La fine della guerra fredda coincide temporalmente con la fine dell’Unione Sovietica: 25 dicembre 1991. E’ nel giorno di natale che l’ultimo Presidente dell’URSS rassegna le dimissioni dalla carica, la bandiera rossa è ammainata dal Cremlino e sostituita dalla bandiera di Russia. Nell’arco di pochi anni dall’accesso al potere, Mikhail Gorbacev avvia un processo di ristrutturazione (perestrojka) che, volendo riformare il sistema, lo fa implodere. Il sistema è ormai al di là della riformabilità. Prima si sfalda l’impero esterno, quello dei paesi “fratelli” dell’Est, e poi si sfalda l’impero interno. Alcune Repubbliche sovietiche si separano dall’URSS. Le tre più importanti (Russia, Ucraina, Bielorussia) firmano l’accordo di Belaveza per certificare la fine dell’URSS e la nascita della Comunità Stati Indipendenti.

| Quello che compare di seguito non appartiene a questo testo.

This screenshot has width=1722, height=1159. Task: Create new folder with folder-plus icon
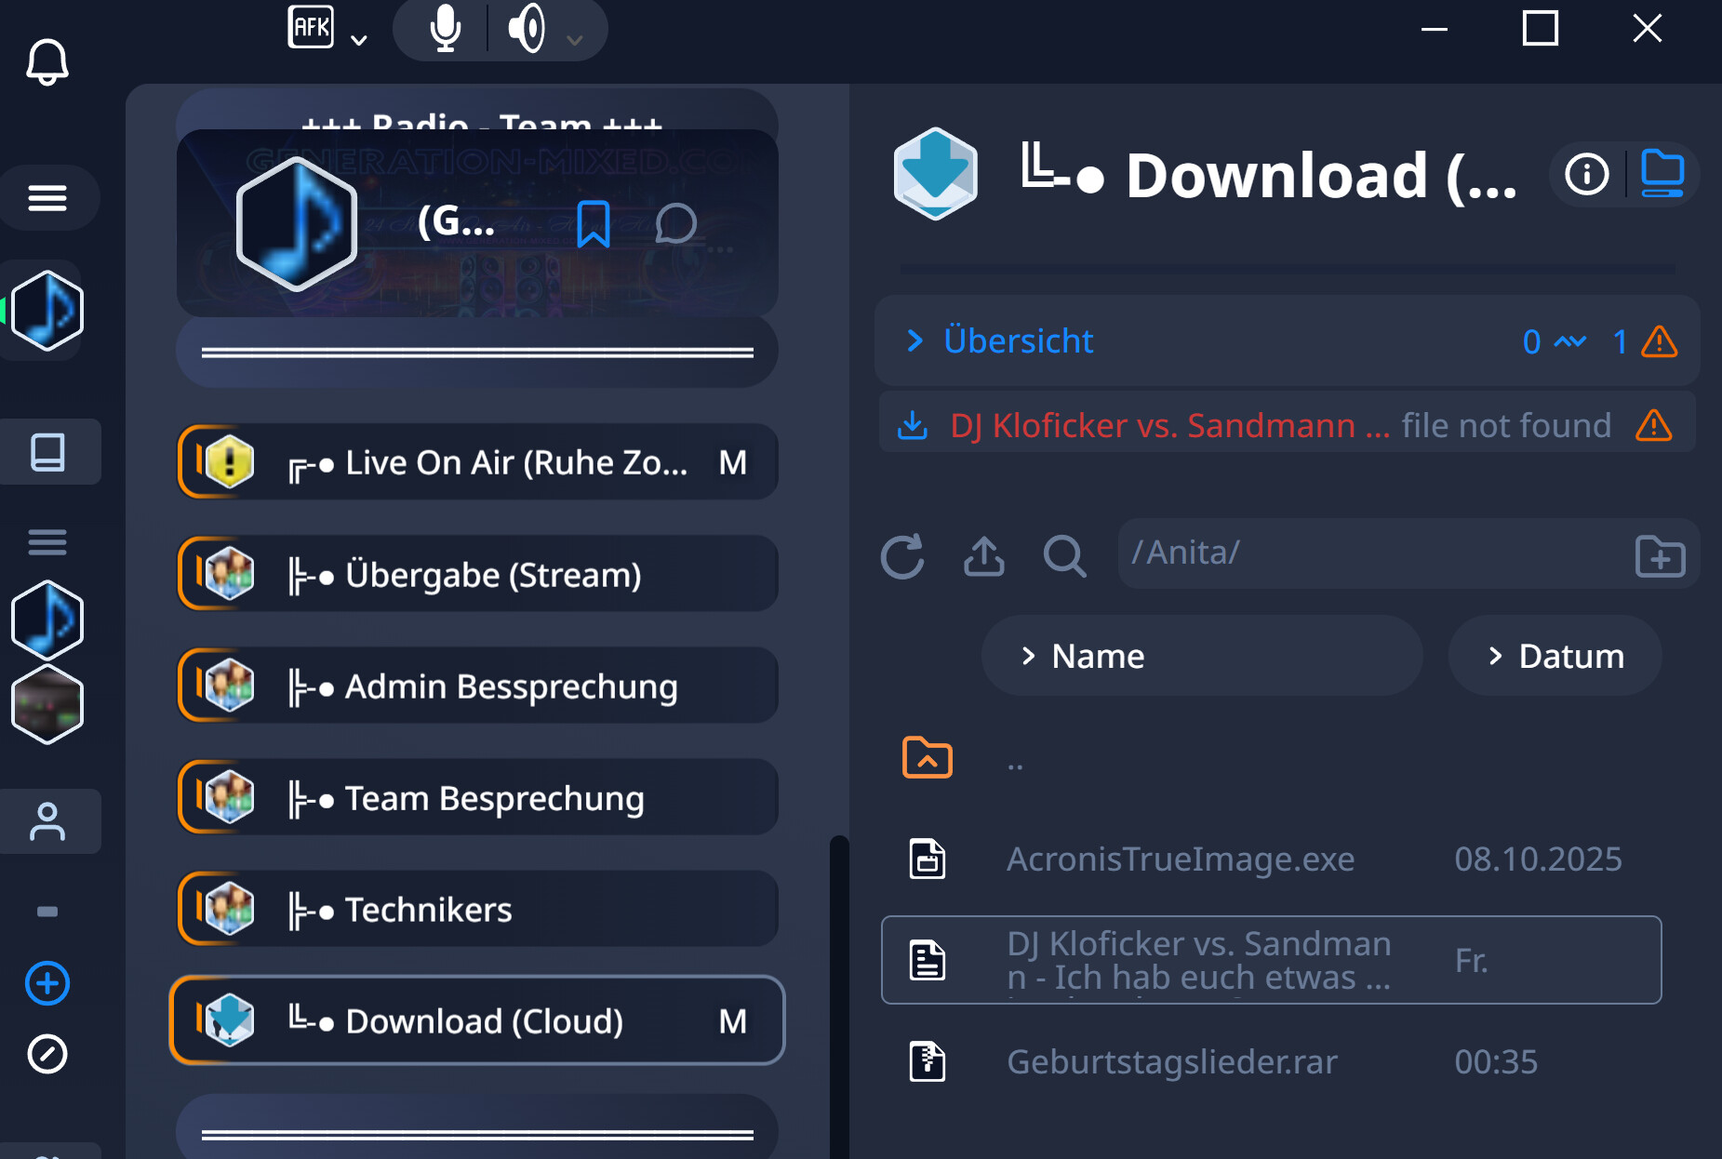(x=1660, y=556)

Nel febbraio 2016, venticinque anni dopo i fatti di quel natale, il Primo Ministro russo rievoca la guerra fredda come prospettiva per il presente. Con gli Stati Uniti non si trova l’accordo su una posizione comune in Siria e il mancato accordo potrebbe varcare lo scenario siriano. La telefonata di qualche giorno fa fra i Presidenti russo e americano avvicina le parti che proclamano il cessate il fuoco in Siria e inducono il Presidente siriano Assad a convocare le elezioni per il 13 aprile.

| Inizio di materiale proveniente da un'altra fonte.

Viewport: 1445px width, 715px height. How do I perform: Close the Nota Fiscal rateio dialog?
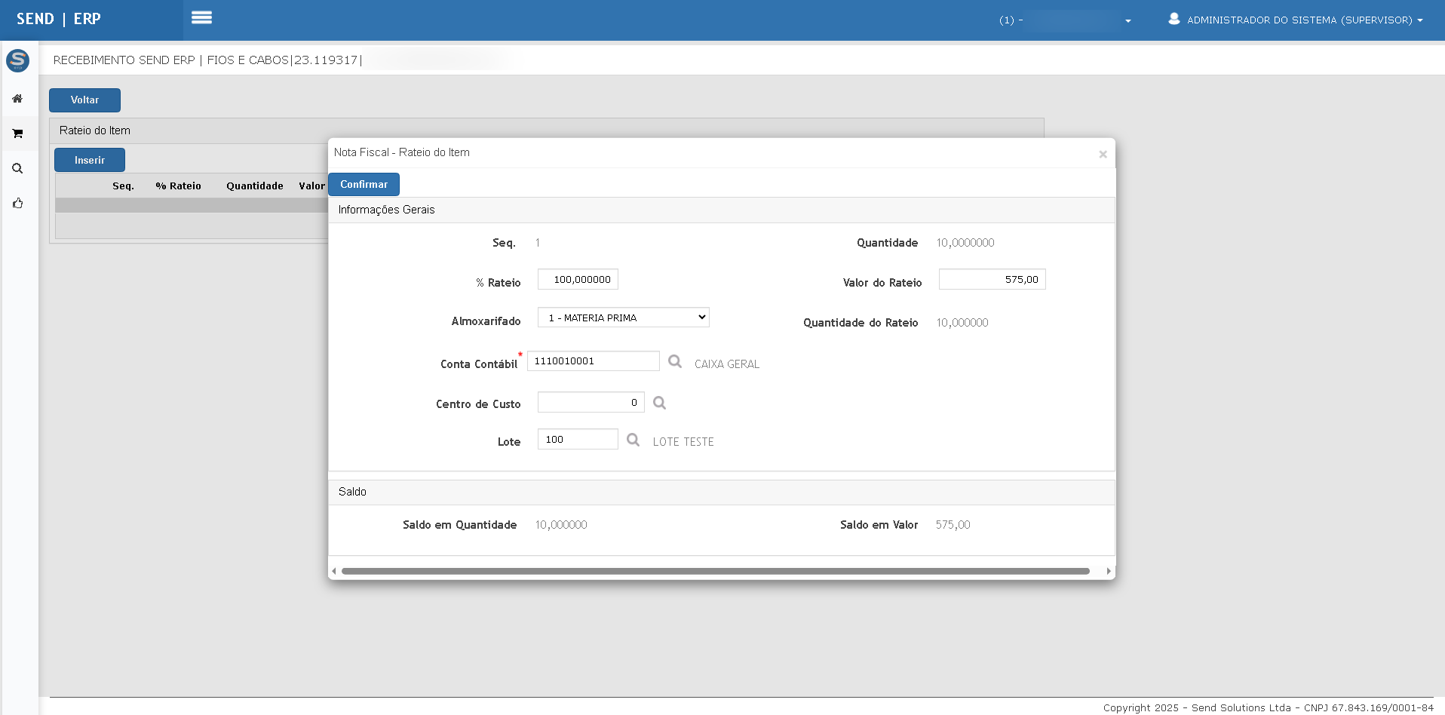(x=1103, y=155)
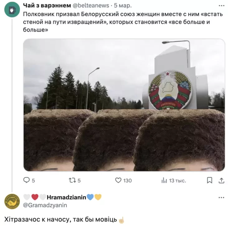Bookmark this tweet
This screenshot has height=226, width=228.
210,180
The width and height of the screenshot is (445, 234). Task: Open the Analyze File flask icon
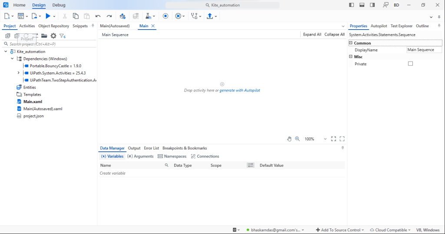pos(148,16)
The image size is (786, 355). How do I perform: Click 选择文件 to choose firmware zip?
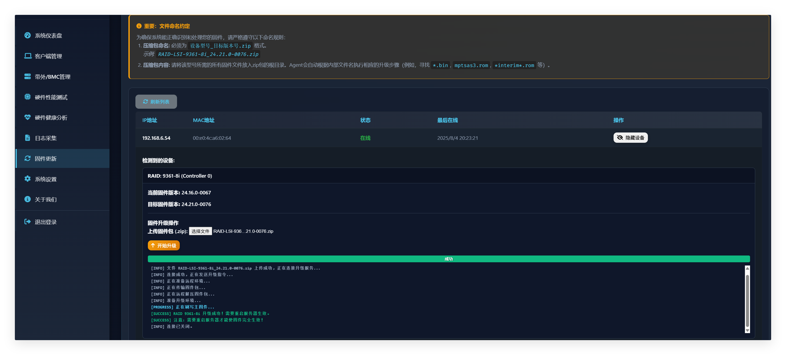click(200, 231)
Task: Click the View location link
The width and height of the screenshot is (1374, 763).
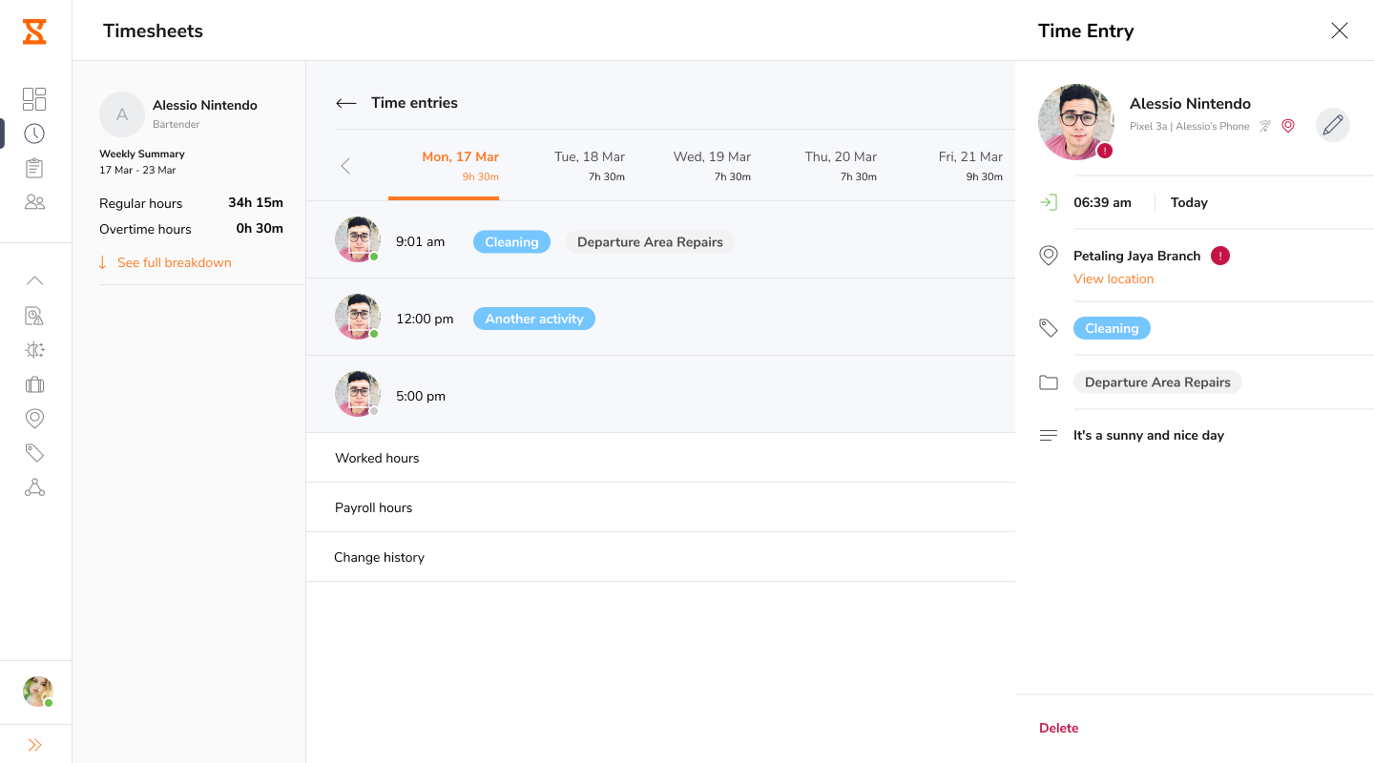Action: (x=1113, y=279)
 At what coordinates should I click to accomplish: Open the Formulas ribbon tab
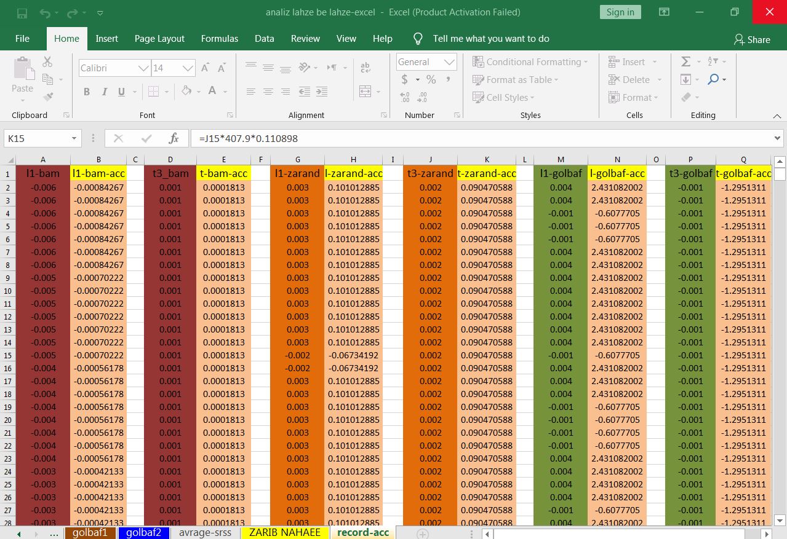(219, 38)
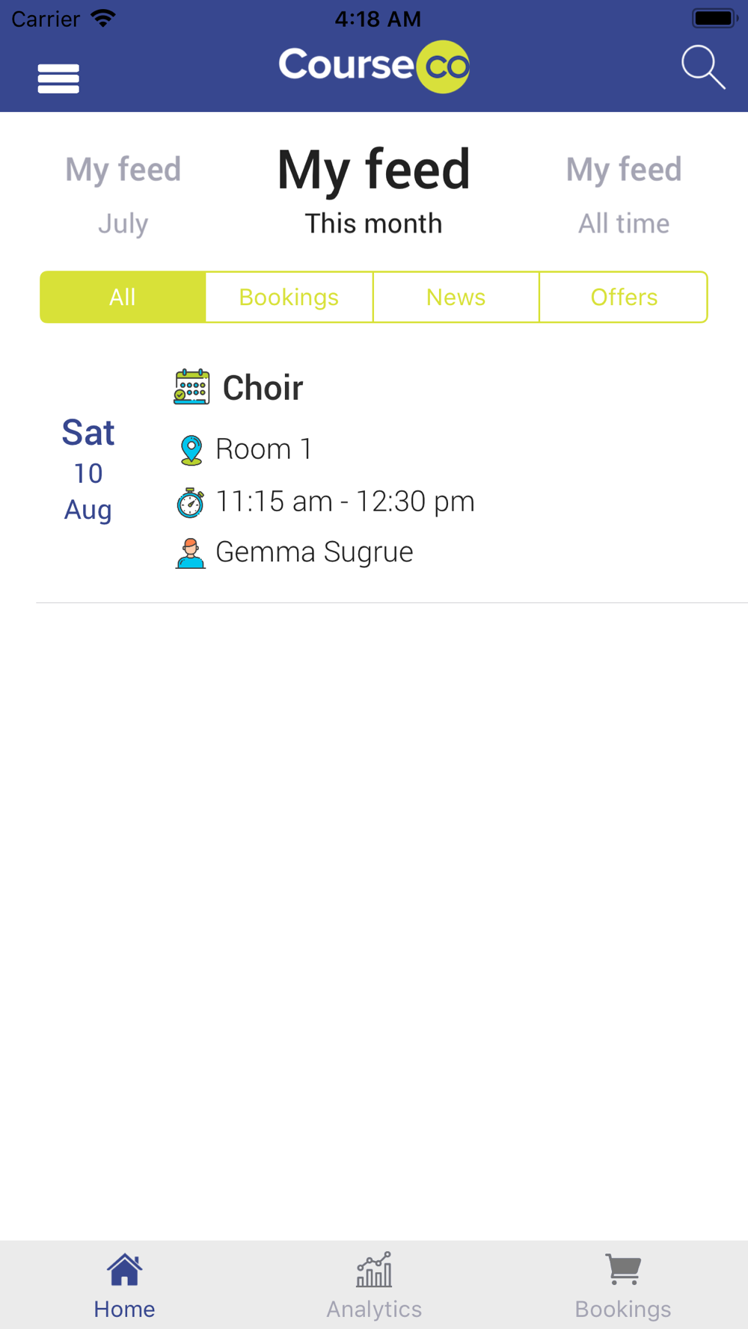Tap the Sat 10 Aug date

click(88, 471)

Se gli eventi sul campo seguono le intenzioni dei Grandi, fra qualche giorno si dovrebbero intravvedere una soluzione al caso siriano e pure una limitazione alla massa di profughi. A migliaia scappano dalla guerra civile per riversarsi nella vicina Turchia e di là, lungo la rotta balcanica o del Mare Egeo, fino alle nostre terre.
Gli attori in campo sono numerosi, alcuni come ISIS – DAESH sono apertamente ostili a qualsiasi compromesso che li vedrebbe perdenti. E allora: nutriamo fiducia che la guerra fredda sta alle spalle, esprimiamo cautela verso una pace vera e durevole.